TIMESINDONESIA.MY.ID - Menteri Kehutanan, Raja Juli, melakukan peninjauan langsung ke lokasi kebakaran hutan dan lahan (karhutla) di wilayah Ogan Ilir, Sumatera Selatan, pada Senin (31/8/2026). Kunjungan ini dilakukan sebagai langkah strategis pemerintah dalam merespons situasi darurat kebakaran yang sedang berlangsung di daerah tersebut.

Langkah konkret yang diambil adalah dengan menginstruksikan percepatan Operasi Modifikasi Cuaca (OMC) secara masif. Operasi ini dinilai sebagai solusi paling krusial untuk memadamkan titik api yang tersebar di wilayah Sumatera Selatan.

Dikutip dari Kompas.com, Raja Juli memberikan arahan khusus agar pemanfaatan potensi awan di langit Sumatera Selatan segera dimaksimalkan. Target utama operasi ini mencakup periode krusial mulai dari 31 Agustus hingga 3 September 2026.

"Karena bagaimanapun yang paling efektif ini memang OMC. Operasi Modifikasi Cuaca. Dimanapun ada potensi awan dimaksimalkan," ujar Raja Juli.

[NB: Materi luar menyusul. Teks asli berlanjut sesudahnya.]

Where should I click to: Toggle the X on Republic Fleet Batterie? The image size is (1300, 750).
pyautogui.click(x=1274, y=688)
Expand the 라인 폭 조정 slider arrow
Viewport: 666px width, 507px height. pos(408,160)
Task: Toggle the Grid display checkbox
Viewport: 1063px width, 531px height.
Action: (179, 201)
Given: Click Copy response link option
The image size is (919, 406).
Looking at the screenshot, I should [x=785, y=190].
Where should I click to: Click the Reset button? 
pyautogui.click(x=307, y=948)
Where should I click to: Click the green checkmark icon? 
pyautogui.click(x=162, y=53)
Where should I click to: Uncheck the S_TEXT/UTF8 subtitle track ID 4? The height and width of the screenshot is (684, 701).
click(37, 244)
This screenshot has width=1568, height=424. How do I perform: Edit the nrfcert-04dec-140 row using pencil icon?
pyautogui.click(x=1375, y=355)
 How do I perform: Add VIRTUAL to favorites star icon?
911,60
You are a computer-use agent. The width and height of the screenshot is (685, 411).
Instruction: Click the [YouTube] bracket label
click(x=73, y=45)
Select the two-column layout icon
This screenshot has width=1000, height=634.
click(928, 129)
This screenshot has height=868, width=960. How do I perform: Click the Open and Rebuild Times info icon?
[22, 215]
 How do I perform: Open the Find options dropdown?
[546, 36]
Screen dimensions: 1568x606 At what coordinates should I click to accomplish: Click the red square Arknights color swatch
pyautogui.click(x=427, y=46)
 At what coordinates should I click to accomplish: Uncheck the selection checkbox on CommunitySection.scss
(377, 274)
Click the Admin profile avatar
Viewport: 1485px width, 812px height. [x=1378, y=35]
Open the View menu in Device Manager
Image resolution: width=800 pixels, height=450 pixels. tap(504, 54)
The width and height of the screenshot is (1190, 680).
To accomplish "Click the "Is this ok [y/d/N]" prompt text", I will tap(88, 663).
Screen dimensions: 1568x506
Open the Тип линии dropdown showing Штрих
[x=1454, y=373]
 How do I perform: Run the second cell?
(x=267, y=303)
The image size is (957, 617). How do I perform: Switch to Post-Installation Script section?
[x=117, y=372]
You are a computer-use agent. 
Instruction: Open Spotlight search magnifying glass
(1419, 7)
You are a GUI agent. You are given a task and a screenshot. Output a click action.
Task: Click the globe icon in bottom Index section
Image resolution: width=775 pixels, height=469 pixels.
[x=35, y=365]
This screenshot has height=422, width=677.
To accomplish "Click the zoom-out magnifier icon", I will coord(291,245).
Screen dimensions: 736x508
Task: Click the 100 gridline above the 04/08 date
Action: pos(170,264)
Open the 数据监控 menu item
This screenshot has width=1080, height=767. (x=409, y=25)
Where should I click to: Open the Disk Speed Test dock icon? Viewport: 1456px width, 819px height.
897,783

Selain fokus pada teknologi cuaca, pemerintah juga menaruh perhatian besar pada kondisi fisik para petugas di lapangan. Beban kerja yang berat menuntut adanya dukungan logistik dan tenaga tambahan agar proses pemadaman tetap berjalan optimal.

Dalam upaya memperkuat pertahanan di area terdampak, Raja Juli secara resmi memerintahkan pengiriman bantuan personel tambahan. Sebanyak 1.000 orang akan dikerahkan ke titik-titik karhutla untuk mempercepat proses pemadaman.

"Saya berharap penambahan tersebut dapat membantu pekerjaan pendukung di lapangan sekaligus mengantisipasi kelelahan pasukan yang bertugas," kata Raja Juli.

Langkah ini diharapkan mampu menekan angka titik api secara signifikan dalam beberapa hari ke depan. Pemerintah terus memantau perkembangan situasi di lapangan untuk memastikan penanganan berjalan sesuai dengan target yang ditetapkan.

Sinergi antara penggunaan teknologi modifikasi cuaca dan penambahan personel lapangan menjadi kunci utama dalam strategi pemerintah kali ini. Diharapkan kolaborasi ini mampu meminimalisir dampak kerusakan lingkungan akibat karhutla di Sumatera Selatan.